Yeah they make some pretty good stuff. Originally, I wasn't too impressed with their black ops brisket rub, and still feel its more like a butt rub, but I guess that's the Texas brisket lover in me. Anyway, I had given them an "okay" review on Amazon, so the guy actually reached out to me and sent me a bunch of their stuff for free, just to try out the other stuff, cause he said they have a 100% satisfaction guarantee! So the guy sought me out from an amazon review to make sure I was happy with their company. Pretty cool I thought.

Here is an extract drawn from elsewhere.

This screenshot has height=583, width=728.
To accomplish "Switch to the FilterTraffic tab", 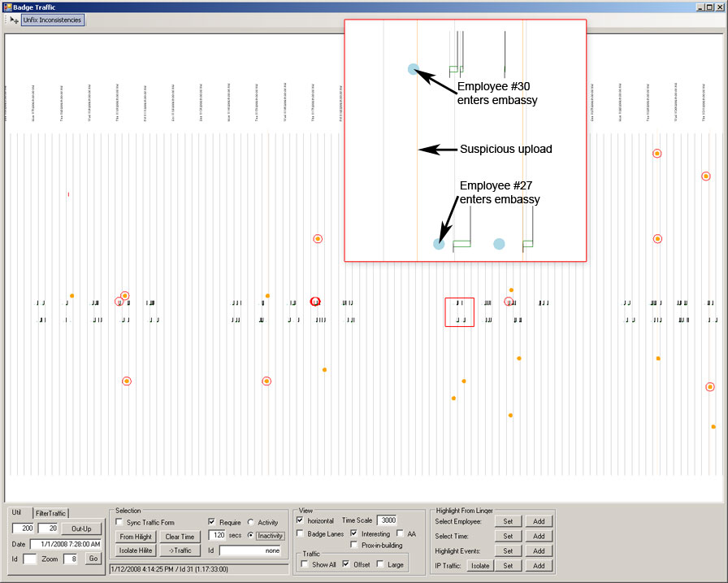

Anyway, a long story just to explain that the service and out of the way support they gave won me as a customer for life. I don't use their stuff on everything, but I do keep a stock of most of their rubs for regular use now.


----------



## hardcookin

Travisty said:


> Yeah they make some pretty good stuff. Originally, I wasn't too impressed with their black ops brisket rub, and still feel its more like a butt rub, but I guess that's the Texas brisket lover in me. Anyway, I had given them an "okay" review on Amazon, so the guy actually reached out to me and sent me a bunch of their stuff for free, just to try out the other stuff, cause he said they have a 100% satisfaction guarantee! So the guy sought me out from an amazon review to make sure I was happy with their company. Pretty cool I thought.
> 
> 
> Anyway, a long story just to explain that the service and out of the way support they gave won me as a customer for life. I don't use their stuff on everything, but I do keep a stock of most of their rubs for regular use now.



Mike is a good guy and goes out of his way to try and make sure the customer is happy.

Travisty  how do you like that Hunsaker ?


----------



## travisty

hardcookin said:


> Mike is a good guy and goes out of his way to try and make sure the customer is happy.
> 
> Travisty how do you like that Hunsaker ?


Those are actually both just UDS smoker's I built myself using primarily Big Poppa Smoker parts, but also a bunch of my own mods, and left off much of the BPS kit. The Hunsakers are nice though, I was between one of those and a Gateway originally when I decided to save the money and do my own. A good friend of mine uses a Hunsaker and REALLY likes it. He as both a Hunsaker and a Gateway and says he uses the Hunsaker more. The think I really like about the Hunsaker is the dolly style mobility kit, especially considering the wheels on the Gateways are sooooo small. Mine have drum dolly wheels on them, which are 4 inches in diameter, and still have a hard time going over cracks in the sidewalk sometimes.

(that's what Im assuming you meant when you were asking how I liked the Hunsaker)


----------